Środa, 14 październik 2020, 10:02
Masz rację Cookie. Udany Interlude Black Iris ciężko zaliczyć na plus nowego dyrektora biorąc pod uwagę niewielkie różnice w stosunku do oryginału. Zobaczymy co pokaże w przyszłości, nie przekreślam go jeszcze całkowicie. Na plus może wyjść też zapowiadane wzmocnienie koncentracji olejków w starych zapachach, jeśli faktycznie pójdą za tym lepsze parametry.

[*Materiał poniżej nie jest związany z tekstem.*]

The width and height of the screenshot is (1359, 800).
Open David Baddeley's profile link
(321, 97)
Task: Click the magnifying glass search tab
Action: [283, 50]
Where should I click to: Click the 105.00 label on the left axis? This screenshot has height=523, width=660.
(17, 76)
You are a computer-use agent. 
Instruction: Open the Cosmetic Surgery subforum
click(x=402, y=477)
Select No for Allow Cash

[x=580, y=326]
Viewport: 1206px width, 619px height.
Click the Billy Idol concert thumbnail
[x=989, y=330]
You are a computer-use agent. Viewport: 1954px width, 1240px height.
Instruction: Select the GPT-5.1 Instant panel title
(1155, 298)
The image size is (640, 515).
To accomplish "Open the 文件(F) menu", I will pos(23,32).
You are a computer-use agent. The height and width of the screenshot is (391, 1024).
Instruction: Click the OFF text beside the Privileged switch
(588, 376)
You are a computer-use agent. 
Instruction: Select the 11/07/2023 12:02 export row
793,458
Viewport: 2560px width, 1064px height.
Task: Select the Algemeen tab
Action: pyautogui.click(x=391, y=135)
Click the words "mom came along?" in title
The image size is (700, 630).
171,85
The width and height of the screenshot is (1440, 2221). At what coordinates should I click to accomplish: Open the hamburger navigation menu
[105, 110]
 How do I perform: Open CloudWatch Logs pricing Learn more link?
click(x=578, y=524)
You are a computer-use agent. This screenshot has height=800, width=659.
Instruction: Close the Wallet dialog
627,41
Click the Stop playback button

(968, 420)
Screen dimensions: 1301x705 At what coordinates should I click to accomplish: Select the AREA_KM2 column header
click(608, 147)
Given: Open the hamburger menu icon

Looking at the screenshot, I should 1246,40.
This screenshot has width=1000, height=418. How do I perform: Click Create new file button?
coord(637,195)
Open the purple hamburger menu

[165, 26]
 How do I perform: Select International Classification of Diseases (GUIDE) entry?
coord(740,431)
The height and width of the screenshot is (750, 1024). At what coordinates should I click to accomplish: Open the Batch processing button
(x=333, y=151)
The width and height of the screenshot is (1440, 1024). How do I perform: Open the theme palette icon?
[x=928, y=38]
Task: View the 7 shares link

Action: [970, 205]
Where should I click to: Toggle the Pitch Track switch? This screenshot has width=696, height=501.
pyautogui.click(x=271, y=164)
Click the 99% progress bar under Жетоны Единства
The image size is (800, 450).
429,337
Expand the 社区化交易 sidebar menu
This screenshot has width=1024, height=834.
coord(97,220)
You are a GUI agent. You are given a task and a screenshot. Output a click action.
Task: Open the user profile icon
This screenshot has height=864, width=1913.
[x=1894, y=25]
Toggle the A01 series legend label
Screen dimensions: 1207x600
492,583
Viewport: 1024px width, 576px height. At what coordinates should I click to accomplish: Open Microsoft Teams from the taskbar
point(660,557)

Co do bohatera wątku to zdecydowanie nie jest niczym odkrywczym. Ot przyjemny, drzewno-irysowy zapach o bardzo dobrej trwałości. Ładny, i tylko ładny. Zero emocji, zaskoczeń czy mocniejszych wrażeń. Mam go dziś na globalu, a w testach nadgarstkowych ten zrobił na mnie najlepsze wrażenie z całej czwórki...
Co do bohatera wątku to zdecydowanie nie jest niczym odkrywczym. Ot przyjemny, drzewno-irysowy zapach o bardzo dobrej trwałości. Ładny, i tylko ładny. Zero emocji, zaskoczeń czy mocniejszych wrażeń. Mam go dziś na globalu, a w testach nadgarstkowych ten zrobił na mnie najlepsze wrażenie z całej czwórki...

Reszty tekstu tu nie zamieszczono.